(What you have to do) Give again, word for word, each line from the top of the listing through the line that holds "[Instagram] (170, 1801)".

(Data for analysis Opens)

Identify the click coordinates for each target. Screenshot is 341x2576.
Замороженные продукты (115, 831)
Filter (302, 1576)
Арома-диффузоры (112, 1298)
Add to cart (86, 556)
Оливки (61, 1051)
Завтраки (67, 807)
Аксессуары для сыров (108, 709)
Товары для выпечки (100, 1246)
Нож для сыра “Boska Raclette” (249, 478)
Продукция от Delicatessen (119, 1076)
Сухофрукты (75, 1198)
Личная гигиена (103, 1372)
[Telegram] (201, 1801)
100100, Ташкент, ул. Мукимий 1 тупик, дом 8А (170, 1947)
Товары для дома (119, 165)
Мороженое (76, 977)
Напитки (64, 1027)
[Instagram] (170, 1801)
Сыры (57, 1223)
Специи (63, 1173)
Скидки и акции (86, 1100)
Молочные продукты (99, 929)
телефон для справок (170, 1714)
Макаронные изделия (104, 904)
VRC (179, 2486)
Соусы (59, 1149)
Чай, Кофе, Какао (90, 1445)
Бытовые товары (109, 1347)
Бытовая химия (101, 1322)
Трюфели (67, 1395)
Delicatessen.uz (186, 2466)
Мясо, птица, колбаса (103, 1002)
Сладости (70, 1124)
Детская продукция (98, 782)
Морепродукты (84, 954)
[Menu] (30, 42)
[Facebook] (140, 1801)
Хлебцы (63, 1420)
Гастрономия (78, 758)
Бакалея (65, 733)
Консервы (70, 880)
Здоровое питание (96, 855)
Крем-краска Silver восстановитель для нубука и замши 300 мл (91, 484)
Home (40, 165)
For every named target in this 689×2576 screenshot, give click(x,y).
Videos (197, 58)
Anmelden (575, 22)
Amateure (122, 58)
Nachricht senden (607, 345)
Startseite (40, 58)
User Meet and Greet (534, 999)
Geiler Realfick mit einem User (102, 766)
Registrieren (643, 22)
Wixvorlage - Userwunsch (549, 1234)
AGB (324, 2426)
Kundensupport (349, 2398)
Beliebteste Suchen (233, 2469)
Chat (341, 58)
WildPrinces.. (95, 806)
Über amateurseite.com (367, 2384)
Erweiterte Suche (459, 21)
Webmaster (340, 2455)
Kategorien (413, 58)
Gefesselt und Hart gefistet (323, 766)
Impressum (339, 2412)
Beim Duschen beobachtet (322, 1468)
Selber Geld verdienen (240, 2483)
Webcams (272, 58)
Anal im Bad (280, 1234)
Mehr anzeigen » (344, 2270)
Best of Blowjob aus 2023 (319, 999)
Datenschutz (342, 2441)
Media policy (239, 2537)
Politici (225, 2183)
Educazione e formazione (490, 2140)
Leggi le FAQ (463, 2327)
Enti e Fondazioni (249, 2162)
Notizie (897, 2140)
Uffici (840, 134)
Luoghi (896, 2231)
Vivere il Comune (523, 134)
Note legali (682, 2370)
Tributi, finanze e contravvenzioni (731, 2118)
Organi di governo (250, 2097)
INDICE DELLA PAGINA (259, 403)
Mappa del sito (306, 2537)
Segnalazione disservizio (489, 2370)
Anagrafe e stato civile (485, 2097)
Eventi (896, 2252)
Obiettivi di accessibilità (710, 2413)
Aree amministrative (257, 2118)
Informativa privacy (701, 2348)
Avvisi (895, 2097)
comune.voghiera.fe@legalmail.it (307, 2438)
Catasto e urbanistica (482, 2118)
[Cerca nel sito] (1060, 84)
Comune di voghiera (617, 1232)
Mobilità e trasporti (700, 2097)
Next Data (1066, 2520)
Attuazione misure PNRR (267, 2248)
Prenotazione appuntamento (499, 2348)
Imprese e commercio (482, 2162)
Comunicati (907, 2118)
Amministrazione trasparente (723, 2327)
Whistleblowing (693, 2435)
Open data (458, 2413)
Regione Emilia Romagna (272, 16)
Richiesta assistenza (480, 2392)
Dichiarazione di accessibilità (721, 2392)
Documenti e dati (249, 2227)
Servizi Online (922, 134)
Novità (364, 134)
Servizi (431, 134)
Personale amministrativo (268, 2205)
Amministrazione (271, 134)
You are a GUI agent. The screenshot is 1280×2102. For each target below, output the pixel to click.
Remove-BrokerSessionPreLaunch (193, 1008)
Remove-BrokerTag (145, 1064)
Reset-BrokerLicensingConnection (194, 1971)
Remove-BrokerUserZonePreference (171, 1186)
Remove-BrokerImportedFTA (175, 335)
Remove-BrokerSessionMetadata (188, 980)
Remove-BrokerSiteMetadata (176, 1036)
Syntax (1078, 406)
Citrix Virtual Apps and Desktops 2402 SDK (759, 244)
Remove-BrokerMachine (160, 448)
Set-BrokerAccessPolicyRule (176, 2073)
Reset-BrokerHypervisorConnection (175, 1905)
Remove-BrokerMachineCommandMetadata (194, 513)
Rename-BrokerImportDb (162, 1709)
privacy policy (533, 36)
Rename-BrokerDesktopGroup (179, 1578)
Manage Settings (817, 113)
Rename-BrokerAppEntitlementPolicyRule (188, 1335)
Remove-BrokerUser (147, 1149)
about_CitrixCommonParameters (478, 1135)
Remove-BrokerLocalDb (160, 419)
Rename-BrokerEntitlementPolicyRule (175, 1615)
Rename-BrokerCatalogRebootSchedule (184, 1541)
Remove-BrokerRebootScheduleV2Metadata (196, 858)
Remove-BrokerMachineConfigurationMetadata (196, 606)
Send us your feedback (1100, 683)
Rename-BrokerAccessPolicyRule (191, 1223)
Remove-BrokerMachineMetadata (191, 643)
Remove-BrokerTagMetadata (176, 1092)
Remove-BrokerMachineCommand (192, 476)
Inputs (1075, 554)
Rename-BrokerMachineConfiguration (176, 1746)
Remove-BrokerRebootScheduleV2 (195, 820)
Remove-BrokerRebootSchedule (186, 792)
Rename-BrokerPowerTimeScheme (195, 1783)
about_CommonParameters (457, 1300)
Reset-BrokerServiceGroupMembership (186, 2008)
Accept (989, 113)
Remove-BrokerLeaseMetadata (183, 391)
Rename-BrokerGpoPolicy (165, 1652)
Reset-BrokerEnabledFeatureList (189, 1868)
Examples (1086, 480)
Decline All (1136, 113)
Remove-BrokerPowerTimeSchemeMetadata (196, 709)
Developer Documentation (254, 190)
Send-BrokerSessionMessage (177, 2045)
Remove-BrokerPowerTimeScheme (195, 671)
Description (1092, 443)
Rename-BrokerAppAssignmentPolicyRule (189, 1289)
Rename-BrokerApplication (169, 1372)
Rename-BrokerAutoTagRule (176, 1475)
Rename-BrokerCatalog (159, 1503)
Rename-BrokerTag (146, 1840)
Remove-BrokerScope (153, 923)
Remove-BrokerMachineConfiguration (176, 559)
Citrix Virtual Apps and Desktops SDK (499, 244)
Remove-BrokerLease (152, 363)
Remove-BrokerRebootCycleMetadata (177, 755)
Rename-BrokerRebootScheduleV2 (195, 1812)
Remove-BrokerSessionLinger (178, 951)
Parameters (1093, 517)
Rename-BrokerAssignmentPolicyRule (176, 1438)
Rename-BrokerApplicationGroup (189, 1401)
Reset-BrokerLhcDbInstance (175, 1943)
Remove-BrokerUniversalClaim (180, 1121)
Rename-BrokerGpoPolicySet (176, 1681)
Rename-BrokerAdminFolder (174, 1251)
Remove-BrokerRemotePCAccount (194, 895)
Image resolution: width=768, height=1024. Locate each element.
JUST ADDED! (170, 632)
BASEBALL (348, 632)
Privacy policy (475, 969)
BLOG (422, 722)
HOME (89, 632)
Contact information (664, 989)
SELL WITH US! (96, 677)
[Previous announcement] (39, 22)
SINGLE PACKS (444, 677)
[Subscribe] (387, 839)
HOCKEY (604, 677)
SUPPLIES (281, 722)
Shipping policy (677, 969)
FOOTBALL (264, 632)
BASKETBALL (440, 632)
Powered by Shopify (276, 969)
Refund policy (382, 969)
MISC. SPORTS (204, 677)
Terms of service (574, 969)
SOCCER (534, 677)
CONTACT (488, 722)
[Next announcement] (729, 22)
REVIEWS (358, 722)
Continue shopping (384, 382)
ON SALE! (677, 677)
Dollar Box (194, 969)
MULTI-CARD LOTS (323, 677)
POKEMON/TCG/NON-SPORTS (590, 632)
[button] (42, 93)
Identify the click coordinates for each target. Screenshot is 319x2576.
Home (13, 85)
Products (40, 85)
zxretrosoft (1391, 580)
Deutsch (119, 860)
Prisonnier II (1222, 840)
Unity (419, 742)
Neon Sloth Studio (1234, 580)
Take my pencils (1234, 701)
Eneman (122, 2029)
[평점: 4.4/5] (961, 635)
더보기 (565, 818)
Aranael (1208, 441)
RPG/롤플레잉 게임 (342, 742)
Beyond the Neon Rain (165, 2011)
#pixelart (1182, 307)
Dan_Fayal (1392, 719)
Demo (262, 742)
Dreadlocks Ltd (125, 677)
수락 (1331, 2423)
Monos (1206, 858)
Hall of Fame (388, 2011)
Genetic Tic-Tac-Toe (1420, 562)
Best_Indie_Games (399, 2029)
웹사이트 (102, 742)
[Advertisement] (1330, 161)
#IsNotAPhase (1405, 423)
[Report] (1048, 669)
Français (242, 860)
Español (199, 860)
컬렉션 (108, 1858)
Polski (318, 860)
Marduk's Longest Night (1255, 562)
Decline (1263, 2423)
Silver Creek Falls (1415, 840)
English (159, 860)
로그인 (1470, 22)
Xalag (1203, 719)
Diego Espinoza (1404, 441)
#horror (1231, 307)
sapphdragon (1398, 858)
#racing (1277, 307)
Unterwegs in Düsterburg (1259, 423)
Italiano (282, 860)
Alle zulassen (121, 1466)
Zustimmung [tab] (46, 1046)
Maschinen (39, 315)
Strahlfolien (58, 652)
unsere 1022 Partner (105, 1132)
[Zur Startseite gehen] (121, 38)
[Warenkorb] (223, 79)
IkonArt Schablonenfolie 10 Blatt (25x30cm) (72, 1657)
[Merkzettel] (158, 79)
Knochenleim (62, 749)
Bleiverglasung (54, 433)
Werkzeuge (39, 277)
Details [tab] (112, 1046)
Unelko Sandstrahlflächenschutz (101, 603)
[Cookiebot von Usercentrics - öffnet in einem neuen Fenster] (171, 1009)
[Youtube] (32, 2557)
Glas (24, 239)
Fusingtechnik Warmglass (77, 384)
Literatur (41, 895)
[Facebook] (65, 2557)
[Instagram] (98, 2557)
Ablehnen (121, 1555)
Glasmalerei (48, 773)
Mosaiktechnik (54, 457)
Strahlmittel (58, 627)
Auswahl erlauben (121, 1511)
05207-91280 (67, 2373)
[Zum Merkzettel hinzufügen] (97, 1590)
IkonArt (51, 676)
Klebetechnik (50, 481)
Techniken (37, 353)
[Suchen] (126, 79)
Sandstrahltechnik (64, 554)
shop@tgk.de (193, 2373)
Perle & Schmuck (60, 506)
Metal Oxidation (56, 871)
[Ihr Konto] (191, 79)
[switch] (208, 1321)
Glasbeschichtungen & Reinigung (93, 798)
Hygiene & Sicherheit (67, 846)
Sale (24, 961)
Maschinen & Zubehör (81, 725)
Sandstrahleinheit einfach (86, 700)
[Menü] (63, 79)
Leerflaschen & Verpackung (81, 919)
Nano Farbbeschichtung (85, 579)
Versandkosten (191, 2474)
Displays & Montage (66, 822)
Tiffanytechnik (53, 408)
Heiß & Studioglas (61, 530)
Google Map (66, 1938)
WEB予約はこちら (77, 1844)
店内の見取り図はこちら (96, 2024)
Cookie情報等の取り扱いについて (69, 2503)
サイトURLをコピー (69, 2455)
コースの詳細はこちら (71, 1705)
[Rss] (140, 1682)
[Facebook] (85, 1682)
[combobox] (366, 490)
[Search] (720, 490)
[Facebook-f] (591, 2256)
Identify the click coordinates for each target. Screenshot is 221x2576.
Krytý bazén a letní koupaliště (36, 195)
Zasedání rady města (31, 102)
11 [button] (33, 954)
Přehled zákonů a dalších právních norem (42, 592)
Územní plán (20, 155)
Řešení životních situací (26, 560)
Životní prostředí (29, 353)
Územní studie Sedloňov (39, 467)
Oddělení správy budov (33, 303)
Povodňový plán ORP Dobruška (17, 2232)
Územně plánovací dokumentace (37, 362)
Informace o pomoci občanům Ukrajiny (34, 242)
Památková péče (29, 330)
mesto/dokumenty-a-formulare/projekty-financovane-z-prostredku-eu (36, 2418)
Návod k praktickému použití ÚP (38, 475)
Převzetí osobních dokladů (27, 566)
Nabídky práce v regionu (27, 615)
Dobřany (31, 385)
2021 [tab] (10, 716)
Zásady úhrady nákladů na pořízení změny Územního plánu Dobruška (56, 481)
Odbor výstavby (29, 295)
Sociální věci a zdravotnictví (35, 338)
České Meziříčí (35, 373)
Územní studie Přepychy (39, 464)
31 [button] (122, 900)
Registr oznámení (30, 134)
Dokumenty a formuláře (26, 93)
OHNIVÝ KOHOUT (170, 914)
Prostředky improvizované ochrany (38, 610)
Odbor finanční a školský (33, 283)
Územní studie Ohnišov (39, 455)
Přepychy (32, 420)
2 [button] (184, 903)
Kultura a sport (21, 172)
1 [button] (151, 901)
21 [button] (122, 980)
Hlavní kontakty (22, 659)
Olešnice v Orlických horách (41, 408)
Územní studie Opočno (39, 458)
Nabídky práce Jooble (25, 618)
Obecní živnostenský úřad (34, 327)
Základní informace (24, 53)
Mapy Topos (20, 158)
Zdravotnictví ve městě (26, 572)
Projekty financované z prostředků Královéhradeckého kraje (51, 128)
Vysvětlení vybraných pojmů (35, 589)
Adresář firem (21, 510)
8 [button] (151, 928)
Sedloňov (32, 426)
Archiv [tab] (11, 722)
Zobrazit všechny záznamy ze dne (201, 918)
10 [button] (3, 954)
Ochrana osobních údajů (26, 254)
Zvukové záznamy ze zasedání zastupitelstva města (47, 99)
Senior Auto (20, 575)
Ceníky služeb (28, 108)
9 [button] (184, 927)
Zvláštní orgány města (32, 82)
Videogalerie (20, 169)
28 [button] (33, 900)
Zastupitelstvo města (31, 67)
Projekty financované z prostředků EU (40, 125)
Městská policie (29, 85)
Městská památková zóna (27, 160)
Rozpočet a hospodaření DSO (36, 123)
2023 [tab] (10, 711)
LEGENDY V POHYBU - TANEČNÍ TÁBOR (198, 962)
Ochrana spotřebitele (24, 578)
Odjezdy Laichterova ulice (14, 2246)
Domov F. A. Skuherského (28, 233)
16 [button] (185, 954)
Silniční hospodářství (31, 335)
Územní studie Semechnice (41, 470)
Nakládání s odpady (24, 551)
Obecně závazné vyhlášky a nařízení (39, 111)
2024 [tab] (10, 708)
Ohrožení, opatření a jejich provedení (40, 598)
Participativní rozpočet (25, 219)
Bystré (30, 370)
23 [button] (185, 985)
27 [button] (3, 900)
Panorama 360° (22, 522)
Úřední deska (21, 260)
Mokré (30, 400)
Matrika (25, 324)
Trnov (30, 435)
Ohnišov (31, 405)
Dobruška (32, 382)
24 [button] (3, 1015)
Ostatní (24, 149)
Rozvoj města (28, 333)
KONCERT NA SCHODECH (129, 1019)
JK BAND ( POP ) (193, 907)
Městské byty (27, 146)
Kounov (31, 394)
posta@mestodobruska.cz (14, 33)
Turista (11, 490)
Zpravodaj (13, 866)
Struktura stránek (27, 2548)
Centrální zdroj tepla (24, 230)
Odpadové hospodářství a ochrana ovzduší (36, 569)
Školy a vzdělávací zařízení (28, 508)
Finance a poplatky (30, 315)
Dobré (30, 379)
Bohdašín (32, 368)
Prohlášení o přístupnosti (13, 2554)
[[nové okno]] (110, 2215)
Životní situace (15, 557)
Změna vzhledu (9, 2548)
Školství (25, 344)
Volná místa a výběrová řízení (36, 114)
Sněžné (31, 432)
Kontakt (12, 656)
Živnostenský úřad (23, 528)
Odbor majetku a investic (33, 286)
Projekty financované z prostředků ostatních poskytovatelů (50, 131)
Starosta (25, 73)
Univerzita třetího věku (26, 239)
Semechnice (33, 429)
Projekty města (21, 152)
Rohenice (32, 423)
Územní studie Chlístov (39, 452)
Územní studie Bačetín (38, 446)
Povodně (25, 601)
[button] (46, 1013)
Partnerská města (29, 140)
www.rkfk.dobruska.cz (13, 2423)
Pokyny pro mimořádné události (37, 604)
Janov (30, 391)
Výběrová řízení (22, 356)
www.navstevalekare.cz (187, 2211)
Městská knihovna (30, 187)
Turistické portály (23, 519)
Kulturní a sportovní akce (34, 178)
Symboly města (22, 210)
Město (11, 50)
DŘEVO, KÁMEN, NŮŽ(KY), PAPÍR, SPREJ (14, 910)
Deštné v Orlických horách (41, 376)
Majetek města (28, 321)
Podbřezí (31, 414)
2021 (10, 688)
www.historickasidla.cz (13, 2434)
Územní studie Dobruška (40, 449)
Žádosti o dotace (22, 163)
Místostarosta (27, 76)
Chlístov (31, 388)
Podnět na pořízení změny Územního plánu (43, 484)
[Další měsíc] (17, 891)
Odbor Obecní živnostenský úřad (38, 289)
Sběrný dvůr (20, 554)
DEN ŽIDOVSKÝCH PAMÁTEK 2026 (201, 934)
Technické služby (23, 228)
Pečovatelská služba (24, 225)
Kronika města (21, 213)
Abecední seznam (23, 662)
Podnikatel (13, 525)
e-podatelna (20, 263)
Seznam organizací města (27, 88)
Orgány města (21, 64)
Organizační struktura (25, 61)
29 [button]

(Data for analysis Closes)

(Solution to this problem)
Identify the click coordinates for each target. Screenshot is 341x2576.
Замороженные продукты (115, 831)
Filter (302, 1576)
Арома-диффузоры (112, 1298)
Add to cart (86, 556)
Оливки (61, 1051)
Завтраки (67, 807)
Аксессуары для сыров (108, 709)
Товары для выпечки (100, 1246)
Нож для сыра “Boska Raclette” (249, 478)
Продукция от Delicatessen (119, 1076)
Сухофрукты (75, 1198)
Личная гигиена (103, 1372)
[Telegram] (201, 1801)
100100, Ташкент, ул. Мукимий 1 тупик, дом 8А (170, 1947)
Товары для дома (119, 165)
Мороженое (76, 977)
Напитки (64, 1027)
[Instagram] (170, 1801)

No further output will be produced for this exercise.